Different treatment techniques such as chemical precipitation, electrodialysis, solvent extraction, reduction, coagulation-flocculation, ion exchange, adsorption, oxidation, membrane filtration, constructed wetland, biological treatment, electrochemical deposition, and chemical immobilization have been used to remove heavy metals from industrial effluents [16, 17]. However, most of these techniques have been found to be inefficient and not cost-effective, energy intensive, generate highly toxic sludge, and require expensive equipment [4, 9]. Among these techniques, adsorption is considered the best alternative treatment process owning to flexibility and simplicity of design, high removal efficiency, availability of different low-cost adsorbents, and ease of operation [18]. Adsorption processes with different types of natural and synthetic adsorbents such as low-cost activated carbon, industrial wastes, and activated carbon from low-cost agricultural and biowastes [19] have been found promising option for the removal of heavy metals from industrial effluents [3, 9]. However, the adsorbent materials need to be environmentally friendly, used at large scale, and cheap to treat industrial effluent containing heavy metal ions [1].

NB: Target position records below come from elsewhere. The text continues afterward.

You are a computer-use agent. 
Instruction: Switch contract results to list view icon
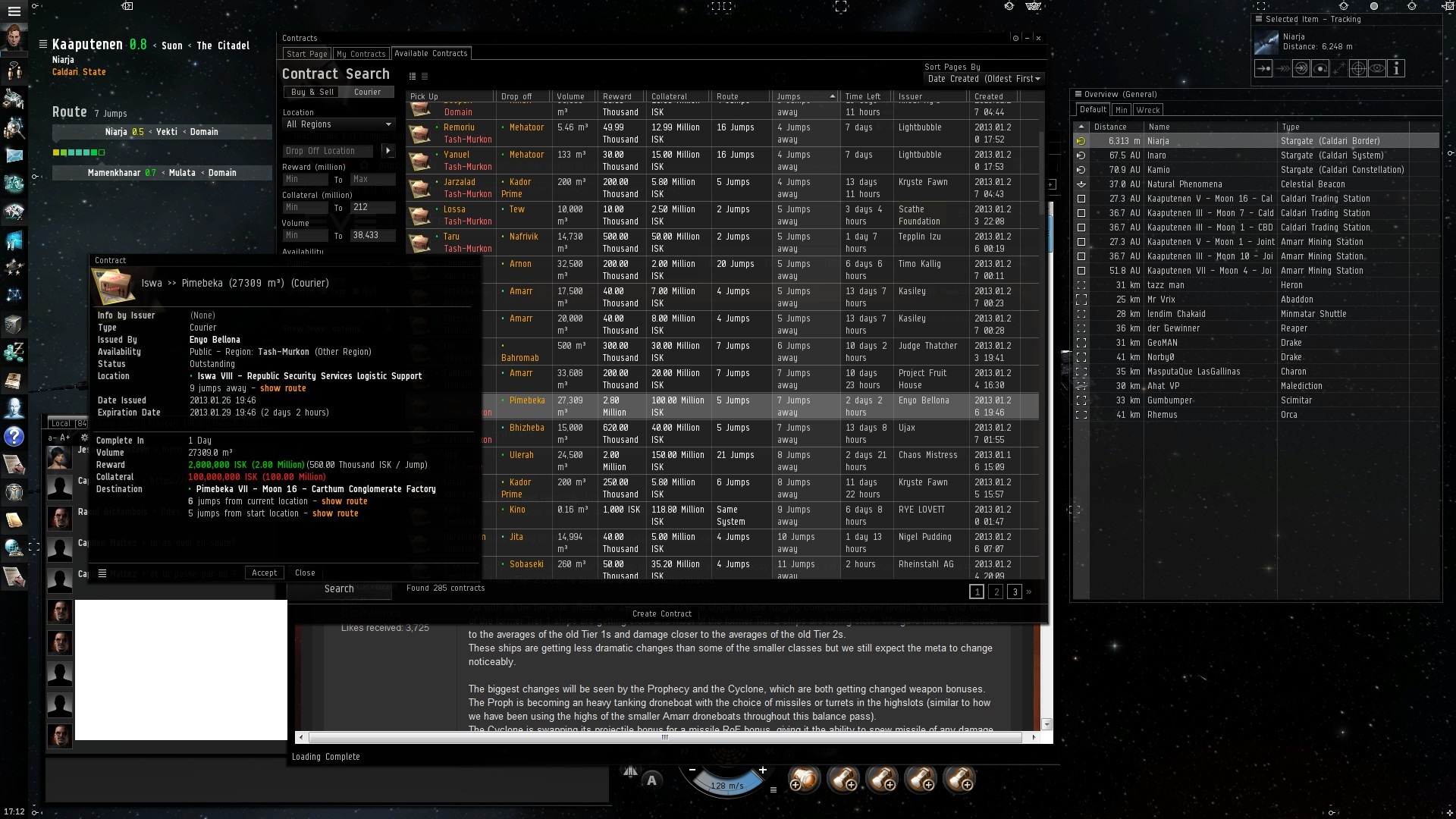pyautogui.click(x=425, y=76)
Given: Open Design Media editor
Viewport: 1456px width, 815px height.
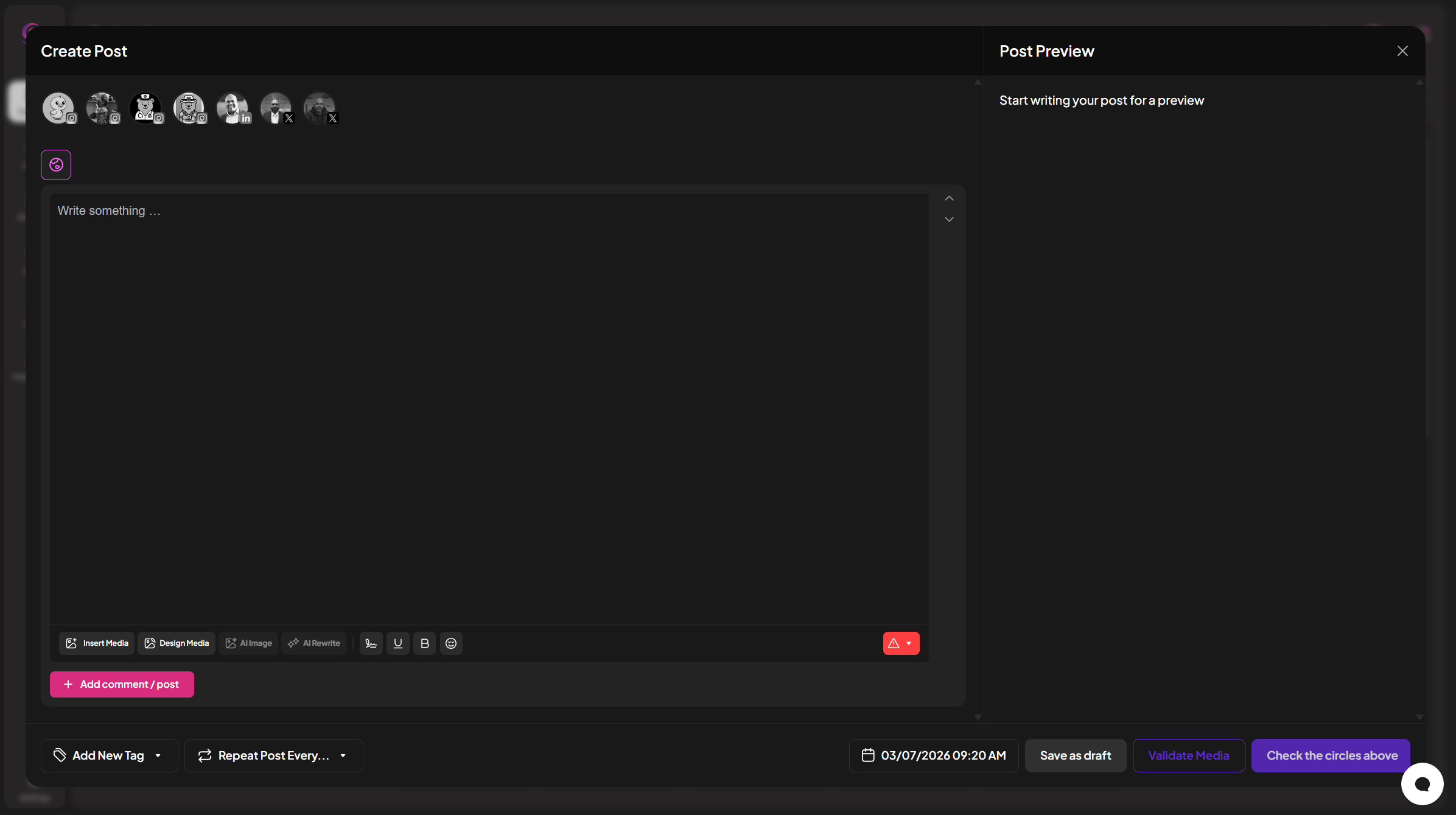Looking at the screenshot, I should click(x=177, y=643).
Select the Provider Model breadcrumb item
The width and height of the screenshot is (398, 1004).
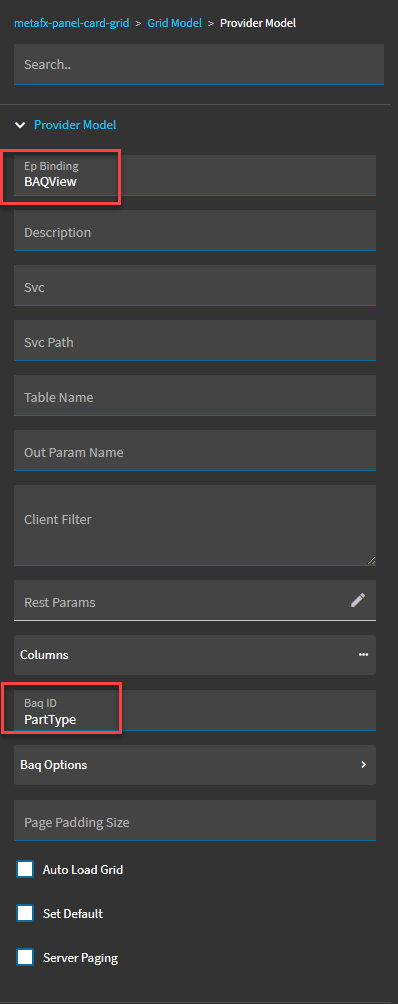pyautogui.click(x=258, y=23)
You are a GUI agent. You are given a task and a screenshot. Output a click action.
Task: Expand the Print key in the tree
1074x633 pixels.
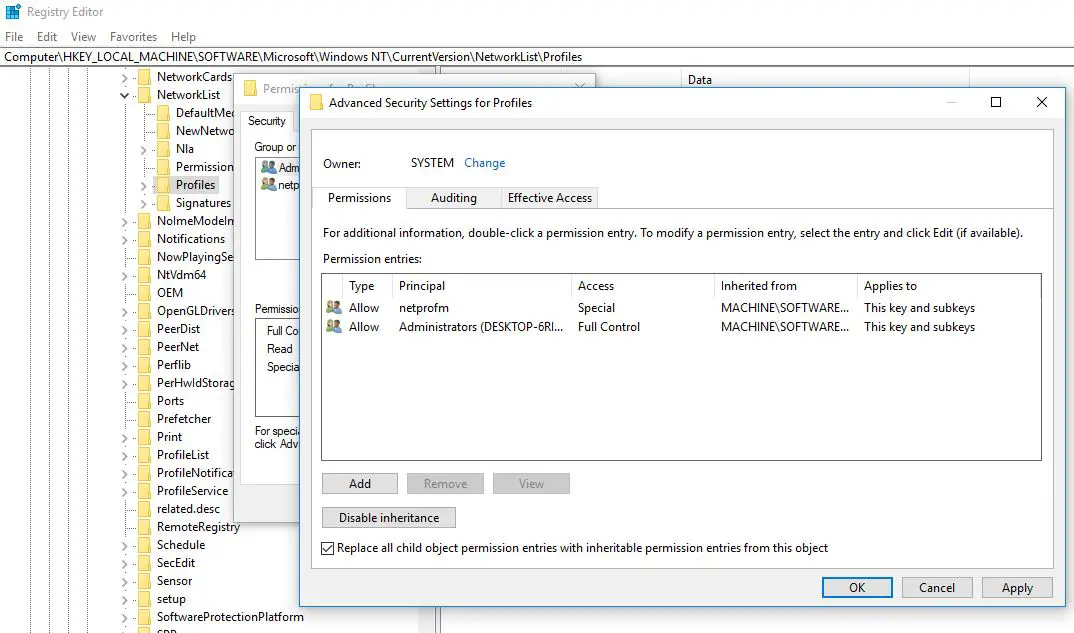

Since recent times, natural zeolites have gained considerable attention for the adsorptive removal of various pollutants from industrial effluents owing to high adsorption capacity and efficiency, highly specific surface area, ion exchange capacity, low cost, high chemical stability, and abundance [6]. Due to their superior properties, zeolites have been used for the removal of various contaminants such as phenol [20], dyes [21–23], and heavy metals [18] from various industrial effluents. Filtration and centrifugation techniques have been used to recover the natural zeolite after the adsorption process. However, such techniques have been found impractical, time-consuming, and costly to be used on large-scale industrial applications [24]. Separations of adsorbents from the solutions after the adsorption process and formation of secondary pollutant remain the major problems to be resolved.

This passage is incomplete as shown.